Feature: The Value of the Columbia Basin Project

By: Madi Moore, Agricultural Economist, Washington State Department of Agriculture

Water is a major contributor to agricultural productivity and economic development in the American West. The late 1940’s saw the expansion of irrigation projects as public investment increased and lowered the financing costs of shared infrastructure. At the same time, the development of dams, water storage and on-farm irrigation infrastructure enhanced the economic viability of utilizing water for irrigated crop production. By the late 1970s, a mere 30 years later, irrigated acreage in the American West had more than doubled. Today less than 25% of U.S. farmland is irrigated but this same land accounts for over 50% of all agricultural production value.

The Columbia Basin provides an example of the impacts of water on agricultural productivity and the critical role it plays in economic growth. When Columbia Basin Project water was first introduced in 1952, this led to the conversion of dry land to irrigated production. Irrigated agricultural production increased not only the profitability but also production reliability of the region. The next few decades experienced a strengthened farm economy, enhanced economic stability in the region and the development of value-added agriculture and food processing. Today, irrigated agriculture is at the center of the Columbia Basin’s economy – supporting communities through the production of food and value-added products.

Adams, Grant, Franklin, and Lincoln counties (the four counties in which the Columbia Basin Project lies) generate roughly $3 billion dollars in agricultural production value (that is one-third of Washington State’s $9 billion agricultural production value). Farms in the region employ over 13,000 people (that is one-in-five employees in the region’s total workforce). Add in the number of employees who work in food processing as well as agricultural services and that number doubles or triples. In fact, the percentage of people employed in agriculture (in the region) is seven times the national per capita average.

Agriculture powers a multi-billion-dollar processing industry. Food processing in Grant County alone accounts for over 15% of all wages and over 45% of all employment within the manufacturing subsector. Food processing in the region is also highly specialized. Over two-thirds of Washington’s potatoes are grown in the Columbia Basin. These potatoes are specific to the Basin, grown for their long storage life, and used to create products shipped across the world. Washington State is the fourth largest exporting state in the nation, a significant portion of these exports are derived from the Columbia Basin.

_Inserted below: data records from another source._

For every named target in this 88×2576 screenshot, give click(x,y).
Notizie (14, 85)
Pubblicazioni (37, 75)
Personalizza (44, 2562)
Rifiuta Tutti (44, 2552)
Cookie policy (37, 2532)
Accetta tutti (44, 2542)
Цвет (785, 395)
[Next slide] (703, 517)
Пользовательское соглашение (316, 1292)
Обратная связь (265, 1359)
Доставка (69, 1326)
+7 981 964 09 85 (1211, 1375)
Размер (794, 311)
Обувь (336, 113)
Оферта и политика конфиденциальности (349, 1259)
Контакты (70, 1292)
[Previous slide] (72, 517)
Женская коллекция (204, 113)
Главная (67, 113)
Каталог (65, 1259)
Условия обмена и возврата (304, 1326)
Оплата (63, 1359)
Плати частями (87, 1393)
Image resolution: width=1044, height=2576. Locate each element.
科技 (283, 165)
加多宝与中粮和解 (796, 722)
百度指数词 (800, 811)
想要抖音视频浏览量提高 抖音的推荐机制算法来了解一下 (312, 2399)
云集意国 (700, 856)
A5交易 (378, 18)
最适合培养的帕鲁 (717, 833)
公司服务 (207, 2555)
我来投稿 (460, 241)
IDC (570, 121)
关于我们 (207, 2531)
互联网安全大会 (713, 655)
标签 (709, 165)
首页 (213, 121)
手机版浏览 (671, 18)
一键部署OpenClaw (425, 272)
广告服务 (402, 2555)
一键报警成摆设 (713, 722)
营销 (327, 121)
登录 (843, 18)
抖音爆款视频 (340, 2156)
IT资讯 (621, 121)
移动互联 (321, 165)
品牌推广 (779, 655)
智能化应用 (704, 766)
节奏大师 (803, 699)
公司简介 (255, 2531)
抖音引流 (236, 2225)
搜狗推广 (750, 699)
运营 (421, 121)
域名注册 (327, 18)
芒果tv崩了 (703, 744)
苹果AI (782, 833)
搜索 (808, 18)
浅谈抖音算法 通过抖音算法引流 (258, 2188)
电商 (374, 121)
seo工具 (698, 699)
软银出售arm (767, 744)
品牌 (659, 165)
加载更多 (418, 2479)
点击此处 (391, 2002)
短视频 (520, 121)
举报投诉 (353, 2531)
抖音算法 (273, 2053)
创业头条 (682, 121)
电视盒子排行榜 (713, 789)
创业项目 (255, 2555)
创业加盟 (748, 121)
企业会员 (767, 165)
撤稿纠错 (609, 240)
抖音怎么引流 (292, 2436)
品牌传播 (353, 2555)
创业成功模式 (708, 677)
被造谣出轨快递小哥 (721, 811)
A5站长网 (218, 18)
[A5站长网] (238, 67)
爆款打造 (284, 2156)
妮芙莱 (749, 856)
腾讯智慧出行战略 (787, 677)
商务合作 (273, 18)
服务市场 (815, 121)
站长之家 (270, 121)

Irrigated agriculture has contributed to the development of one of the most agriculturally productive regions in Washington, if not the U.S., and yet production in this region is threatened. The decline of the Odessa Aquifer continues to decrease the viability of irrigated agricultural production in the Columbia Basin. On-going federal, state, and private support has softened the effects of the declining Odessa Aquifer but continued collaboration is needed to mitigate the impacts of decreased water availability. In the Columbia Basin, irrigated agriculture is the conduit to producing high-valued crops. These crops support thousands of jobs, through on-farm labor and value-added food processing - solidifying the Columbia Basin as one of the top agricultural regions in the U.S.